Primary Responsibilities
- Performs QC checks on R&D documents while working in close partnership with members of R&D functions
- Perform document QC review to ensure accuracy, consistency (including data, general legibility, consistency with style conventions), completeness of documents, etc., to ensure readiness for submission/finalization/publication
- Document QC review for IND, NDA, and other submission types (e.g., CTA, MAA) and other regulatory, clinical, and safety documents as needed (e.g., protocols; CSRs; safety narratives; labeling updates; Investigator’s brochure updates; advisory committee materials)
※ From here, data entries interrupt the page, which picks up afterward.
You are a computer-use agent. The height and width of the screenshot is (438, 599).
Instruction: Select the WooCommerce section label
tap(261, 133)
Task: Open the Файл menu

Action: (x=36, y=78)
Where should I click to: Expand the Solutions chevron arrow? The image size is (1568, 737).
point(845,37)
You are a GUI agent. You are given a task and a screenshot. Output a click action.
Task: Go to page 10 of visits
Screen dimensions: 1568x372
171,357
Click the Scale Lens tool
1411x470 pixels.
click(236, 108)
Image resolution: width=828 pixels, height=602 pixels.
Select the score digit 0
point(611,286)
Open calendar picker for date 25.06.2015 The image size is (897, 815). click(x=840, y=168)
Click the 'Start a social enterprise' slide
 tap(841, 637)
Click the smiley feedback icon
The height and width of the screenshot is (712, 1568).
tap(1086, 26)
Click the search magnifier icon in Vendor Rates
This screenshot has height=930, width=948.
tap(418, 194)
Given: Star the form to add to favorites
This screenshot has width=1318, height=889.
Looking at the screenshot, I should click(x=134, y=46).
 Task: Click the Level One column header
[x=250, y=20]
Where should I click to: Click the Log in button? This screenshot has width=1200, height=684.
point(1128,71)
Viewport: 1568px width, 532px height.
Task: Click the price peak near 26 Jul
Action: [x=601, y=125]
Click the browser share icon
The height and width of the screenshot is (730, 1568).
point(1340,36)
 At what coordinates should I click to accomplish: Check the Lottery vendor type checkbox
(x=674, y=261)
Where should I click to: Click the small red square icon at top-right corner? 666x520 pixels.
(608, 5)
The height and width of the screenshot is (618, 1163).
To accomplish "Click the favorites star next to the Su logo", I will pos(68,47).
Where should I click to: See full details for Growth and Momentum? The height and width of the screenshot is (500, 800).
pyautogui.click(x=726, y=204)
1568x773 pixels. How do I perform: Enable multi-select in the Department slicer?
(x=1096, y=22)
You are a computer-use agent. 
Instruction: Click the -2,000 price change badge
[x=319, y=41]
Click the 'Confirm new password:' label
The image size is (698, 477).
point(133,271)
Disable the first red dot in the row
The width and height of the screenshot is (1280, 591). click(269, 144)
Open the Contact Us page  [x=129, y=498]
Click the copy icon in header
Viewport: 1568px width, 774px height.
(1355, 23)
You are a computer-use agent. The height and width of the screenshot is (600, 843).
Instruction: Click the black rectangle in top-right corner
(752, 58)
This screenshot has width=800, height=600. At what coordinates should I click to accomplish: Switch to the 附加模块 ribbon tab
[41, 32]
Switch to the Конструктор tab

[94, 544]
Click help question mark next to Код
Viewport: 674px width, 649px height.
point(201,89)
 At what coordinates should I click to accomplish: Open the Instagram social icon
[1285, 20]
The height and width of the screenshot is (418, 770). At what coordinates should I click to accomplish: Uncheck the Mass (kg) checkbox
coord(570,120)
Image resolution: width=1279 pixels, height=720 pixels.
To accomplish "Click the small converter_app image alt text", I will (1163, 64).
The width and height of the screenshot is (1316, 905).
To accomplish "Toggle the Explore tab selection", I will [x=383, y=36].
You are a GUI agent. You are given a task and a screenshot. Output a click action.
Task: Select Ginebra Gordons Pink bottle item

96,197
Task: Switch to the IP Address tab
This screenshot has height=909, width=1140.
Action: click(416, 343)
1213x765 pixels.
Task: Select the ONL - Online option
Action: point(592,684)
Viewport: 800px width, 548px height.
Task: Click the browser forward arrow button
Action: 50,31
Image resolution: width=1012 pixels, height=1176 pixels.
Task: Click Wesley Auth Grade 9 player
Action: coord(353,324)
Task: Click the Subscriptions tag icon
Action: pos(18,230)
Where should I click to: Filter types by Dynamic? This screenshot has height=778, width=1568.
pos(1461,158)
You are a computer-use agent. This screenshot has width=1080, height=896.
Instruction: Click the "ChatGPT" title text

- Use established tools including QC error logs and source sheets to manage errors and document sources
- Follow established SOPs and develop new procedures, as needed, to support document QC, retention, and management activities
- Train new members of the QC Documentation team on QC practices for regulatory submission and other applicable types of documentation
- Provide cross-functional support for Medical Writing, including support with CSR appendix deliverables
- May assist with other Medical Writing initiatives, including process improvement, audits
- Other responsibilities as assigned
Education/Experience/Skills
- Bachelor’s degree in life sciences or related field. An equivalent combination of relevant education and experience may be considered
- Targeting 5 years of progressively responsible experience in the regulatory document preparation/management arena
- IND, CTA, NDA/MAA experience and understanding of regulatory principles for document development, QC, and archiving
- Extensive quality control experience in the preparation, review, and finalization of regulatory submissions and supporting documents, including in support of an eCTD or other regulatory documents per ICH or other applicable standards
- Experience in QC review of manuscripts, posters, abstracts, and slide decks preferred
- Strong organizational, analytical, and technical writing skills, with high attention to detail and experience working in a fast-paced project team environment
- Experience with authoring style guides, including providing input on making changes and improvements. Familiarity with formal styles such as AMA preferred
- Advanced computer skills on Microsoft Office software (including Word, Excel, and PowerPoint)
- Experience with document management/archival systems (e.g., VeevaVault, Livelink, SharePoint)
Physical Requirements
- This role involves regular standing, walking, sitting, and the use of hands for handling or operating equipment.
- The employee may also need to reach, climb, balance, stoop, kneel, crouch, and maintain visual, verbal, and auditory communication in a standard office environment and while working independently from remote locations.
- The employee must occasionally lift and/or move up to 20 pounds.
- This position requires the ability to travel independently overnight and/or work after hours as required by travel schedules or business needs.
What we offer
- US-based Employees: Competitive base, bonus, new hire and ongoing equity packages
- Medical, dental, and vision insurance
- Employer-paid life, disability, business travel and EAP coverage
- 401(k) Plan with a fully vested company match 1:1 up to 5%
- Employee Stock Purchase Plan with a 2-year purchase price lock-in
- 15+ vacation days
- 13 -15 paid holidays, including office closure between December 24th and January 1st
- 10 days of paid sick time
- Paid parental leave benefit
- Tuition assistance
EEO Statement (US-based Employees)
We are committed to building a diverse, equitable, inclusive, and innovative company, and we are looking for the BEST candidate for the job. That candidate may be one who comes from a less traditional background or may meet the qualifications in a different way.
Studies have shown that women and people of color are less likely to apply for jobs unless they believe they meet every one of the qualifications in the exact way they are described in job postings. We strongly encourage you to apply, especially if the reason you are the best candidate isn’t exactly what we describe here.
If you are a qualified individual with a disability or a disabled veteran, you have the right to request a reasonable accommodation. Furthermore, you may request additional support if you are unable or limited in your ability to use or access Acadia’s career website due to your disability, along with any accommodations throughout the interview process. To request or inquire about your reasonable accommodation, please complete our Reasonable Accommodation Request Form or contact us at talentacquisition@acadia-pharm.com or 858-261-2923. Please note that reasonable accommodations granted throughout the recruiting process are not guaranteed to be the same accommodations given if hired. A new request will need to be submitted for any ADA accommodations after starting employment.